### DATA EXCERPTS
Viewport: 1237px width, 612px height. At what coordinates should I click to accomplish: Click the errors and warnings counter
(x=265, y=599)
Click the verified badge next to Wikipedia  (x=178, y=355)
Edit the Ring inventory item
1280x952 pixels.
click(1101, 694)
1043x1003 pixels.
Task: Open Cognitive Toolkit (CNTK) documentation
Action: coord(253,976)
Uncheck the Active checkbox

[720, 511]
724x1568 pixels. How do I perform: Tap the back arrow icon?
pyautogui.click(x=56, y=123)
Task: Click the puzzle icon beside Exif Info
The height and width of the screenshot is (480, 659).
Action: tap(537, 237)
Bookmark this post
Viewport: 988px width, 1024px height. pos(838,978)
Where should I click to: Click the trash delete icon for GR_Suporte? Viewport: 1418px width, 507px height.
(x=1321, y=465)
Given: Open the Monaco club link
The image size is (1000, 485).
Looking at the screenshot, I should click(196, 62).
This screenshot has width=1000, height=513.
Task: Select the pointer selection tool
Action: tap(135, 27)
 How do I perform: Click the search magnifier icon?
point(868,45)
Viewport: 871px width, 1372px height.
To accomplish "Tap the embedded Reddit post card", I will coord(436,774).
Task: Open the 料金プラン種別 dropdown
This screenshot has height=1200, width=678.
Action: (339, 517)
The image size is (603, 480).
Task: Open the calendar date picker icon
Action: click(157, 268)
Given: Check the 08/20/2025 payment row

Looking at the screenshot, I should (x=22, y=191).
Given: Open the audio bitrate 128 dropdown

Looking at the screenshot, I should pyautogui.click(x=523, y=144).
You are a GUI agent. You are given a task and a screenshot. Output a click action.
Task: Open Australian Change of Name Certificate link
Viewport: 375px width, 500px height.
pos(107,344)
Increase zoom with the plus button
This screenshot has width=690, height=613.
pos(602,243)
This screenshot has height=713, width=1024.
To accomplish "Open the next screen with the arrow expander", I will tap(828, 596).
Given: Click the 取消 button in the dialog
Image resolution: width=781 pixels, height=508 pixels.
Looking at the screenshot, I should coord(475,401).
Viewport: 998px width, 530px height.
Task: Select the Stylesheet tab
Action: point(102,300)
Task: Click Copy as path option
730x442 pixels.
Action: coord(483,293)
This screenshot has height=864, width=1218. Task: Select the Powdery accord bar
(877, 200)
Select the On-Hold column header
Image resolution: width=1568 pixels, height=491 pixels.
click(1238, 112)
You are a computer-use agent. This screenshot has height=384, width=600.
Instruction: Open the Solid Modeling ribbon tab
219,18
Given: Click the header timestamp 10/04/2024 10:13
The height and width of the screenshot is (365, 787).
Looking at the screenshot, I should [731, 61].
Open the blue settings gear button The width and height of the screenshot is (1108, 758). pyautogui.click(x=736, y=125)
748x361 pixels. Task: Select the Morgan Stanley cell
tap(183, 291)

### ABOUT THIS EXERCISE
Of the lines above, copy each that contains "next".

### SOLVED EXERCISE
Click the verified badge next to Wikipedia  (x=178, y=355)
To accomplish "Open the next screen with the arrow expander", I will tap(828, 596).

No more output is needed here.